Motivado por un reciente artículo publicado en LA PRENSA donde se plantea que el bienestar del ganado nacional ya es parte de la agenda del sector privado y académico de Nicaragua, quisiera exponer algunas pautas que determinan que al tratar bien a los animales se genera un mayor valor en los productos finales (carnes).
Pero estas nuevas acciones por el momento están dirigidas al sector productor de ganado de carne vacuna, que es la que representa mayor interés.

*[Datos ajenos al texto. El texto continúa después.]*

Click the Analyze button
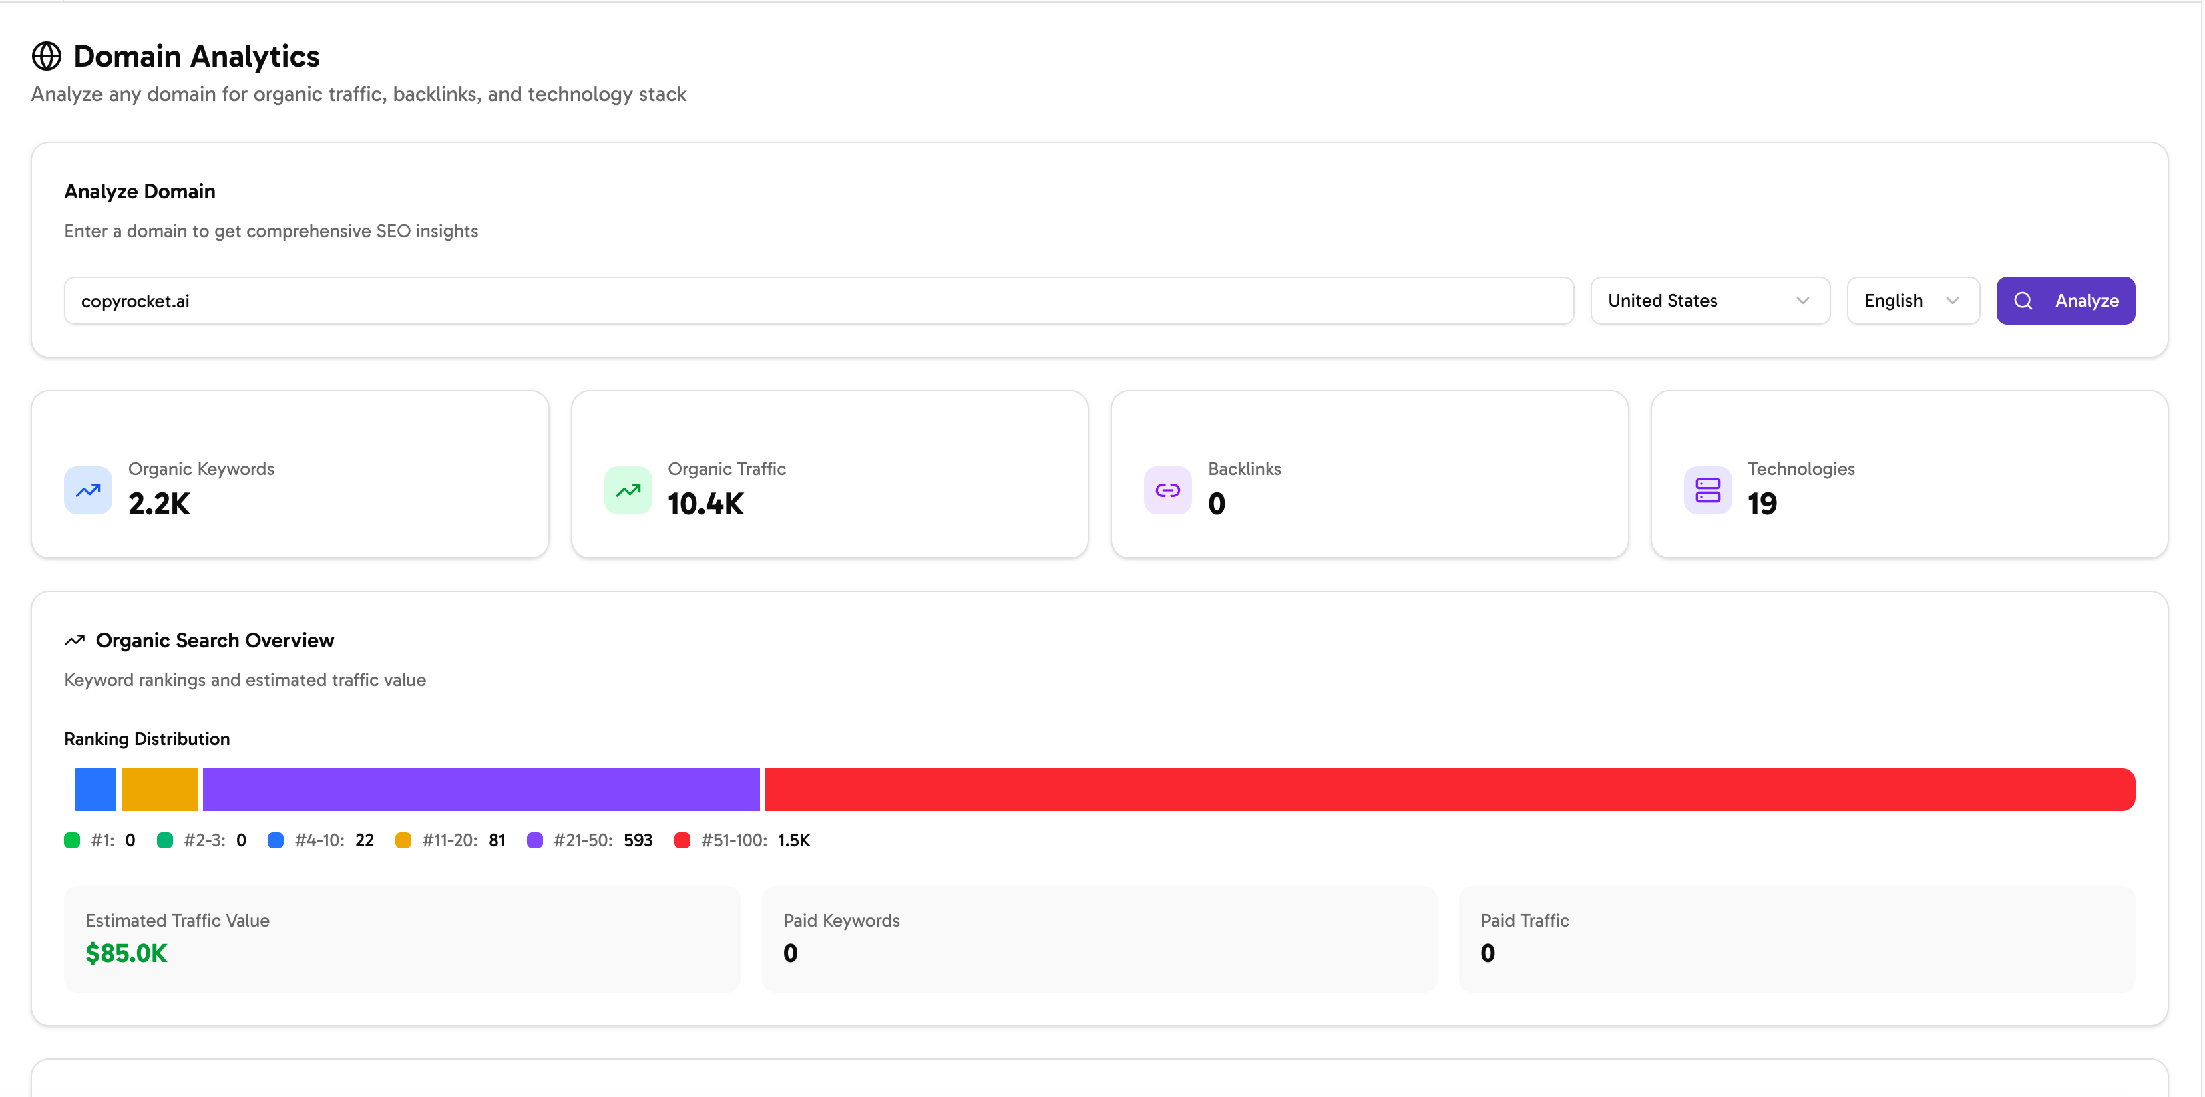 pos(2065,301)
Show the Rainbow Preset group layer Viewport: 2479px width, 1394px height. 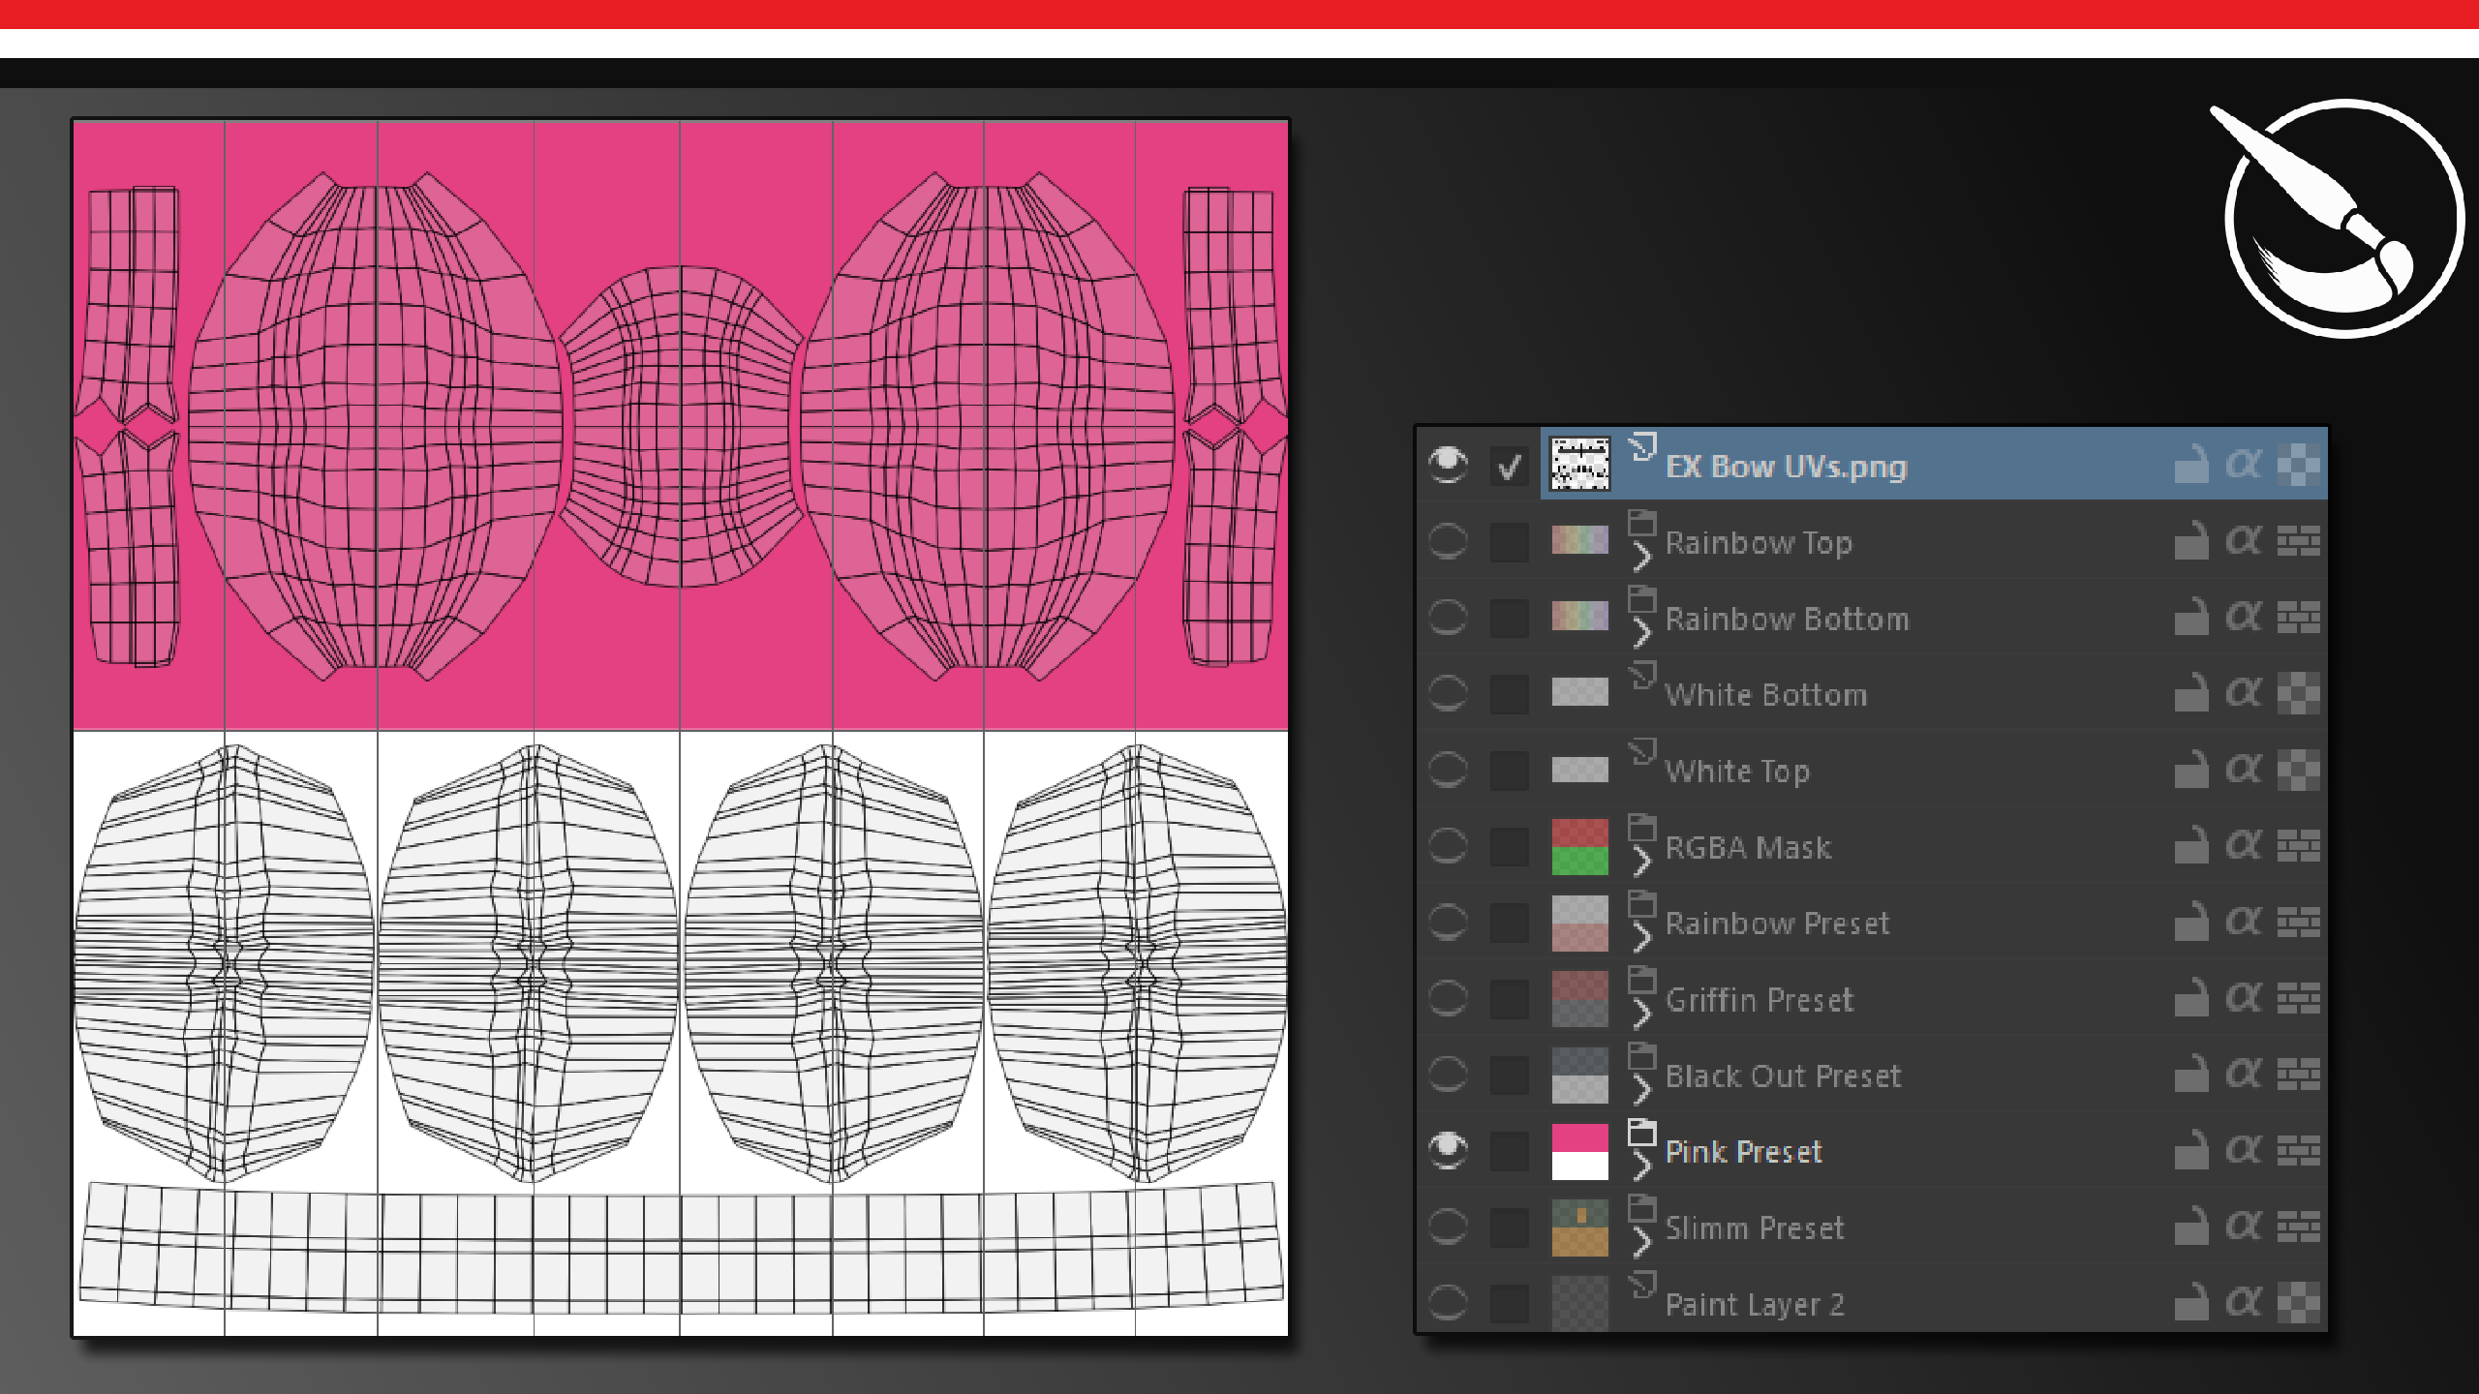(x=1448, y=923)
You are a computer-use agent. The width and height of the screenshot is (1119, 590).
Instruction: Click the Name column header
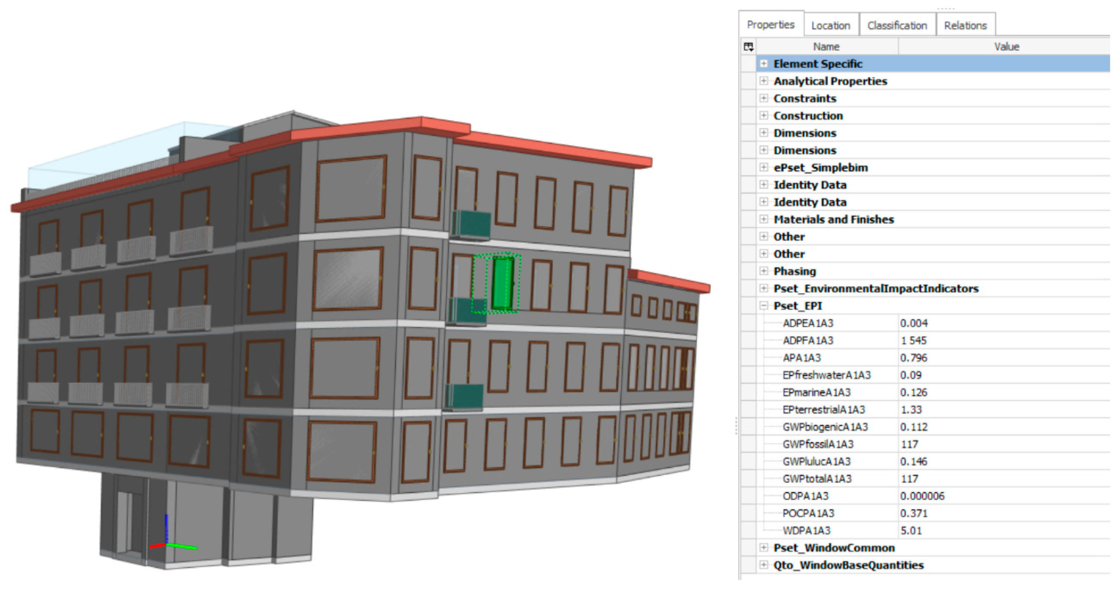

Obviamente el sector privado (industrias cárnicas, grandes productores y distribuidores) son los principales interesados en iniciar un mejor tratamiento a esta fase del proceso productivo por las grandes pérdidas económicas que provoca el traslado de los animales desde la finca de origen hasta el matadero, en el mismo artículo se menciona que en Costa Rica se pierden cinco dólares por traslado de reses y en Nicaragua hasta ocho dólares por la misma causa.
SIN REGLAS
En la actualidad en Nicaragua no existen reglas para regir el transporte de animales vivos, tales como densidad de carga, duración del transporte, intervalos de descanso, alimentación y bebida, planes de viaje, puntos de parada, entres otros, por eso la iniciativa de Industrias Cárnicas Integradas de Nicaragua de iniciar un estudio con los agentes involucrados en este proceso, para establecer una normativa que en el futuro regule el traslado de los animales destinados al matadero y su bienestar, sería muy bien vista por las personas insertas en la producción pecuaria.
El transporte de animales es un punto complejo, ya que no es una ciencia exacta y nos surge la duda de responder a la pregunta: ¿Cómo definir y medir el bienestar animal durante el transporte? Es un punto apasionado ya que creará alerta en la sociedad y en la opinión pública.
Actualmente el bienestar de los animales y su protección, la seguridad alimentaria, y el medio ambiente son temas protagonistas y prioritarios en los trabajos que realizan investigadores y académicos de muchos países para establecer las normas por las que deberán regirse los sectores agrícolas y ganaderos.
Los académicos, profesionales y productores pueden y deben tener datos científicos y técnicos generados a partir de experimentos.
No obstante debemos apuntar que la observación y la práctica diaria nos ayudará a aportar información que fortalezca las prácticas realizadas en la nueva normativa en temas de transporte de animales.
LOS FACTORES
Son muchos los factores que intervienen en el bienestar animal durante el transporte, constantes fisiológicas, medio ambiente, ventilación, diseño de los vehículos, conducción, condiciones de la vía por la que se circula, condiciones climatológicas, densidades, etc.
Son tantos los parámetros que se involucran que harán difícil y complejo establecer las condiciones estándar de bienestar.
Comentaré algunos puntos sin entrar en mucho detalle que me parecen importantes por la iniciativa que se propuso.
A— Densidades de carga: “camiones que se dirigen a los mataderos transportando una gran cantidad de animales, de todo peso y tamaño”, desde un punto de vista técnico las densidades estarán en función de su peso, del tamaño, edad y razas para establecer las variaciones en función del estado físico de los animales, condiciones meteorológicas y duración del trayecto.
B— Estrés durante la carga y descarga: “la cultura en la región centroamericana es de azuzar al animal, sin prever cuidados al tenerlos en la finca y a la hora de ser transportados”, esta es la fase más estresante de todas las relacionadas al transporte, basada en observaciones, por lo tanto los animales deben ser conducidos sin agresividad, sin agitación y los transportistas y ganaderos deberían tener los suficientes conocimientos en el manejo de animales para extremar las mejores condiciones de carga en beneficio del bienestar animal.
C— Experiencia y práctica profesional: “este último debe ser considerado importante por nosotros, ya que el transporte de animales vivos es una parte más de la línea de producción y los profesionales relacionados con él han afrontado el bienestar durante su trabajo diario.
¿Cuántas cabezas de animales son transportadas a diario sin las normas generales en perjuicio de su producto final? Muchas, por lo tanto una nueva normativa en este sentido es urgente.
Para finalizar en la parte académica nos queda formar profesionales que asuman el manejo de los animales, su transporte y cuidado con mayor ahínco y hacer del bienestar animal una actuación más de su trabajo.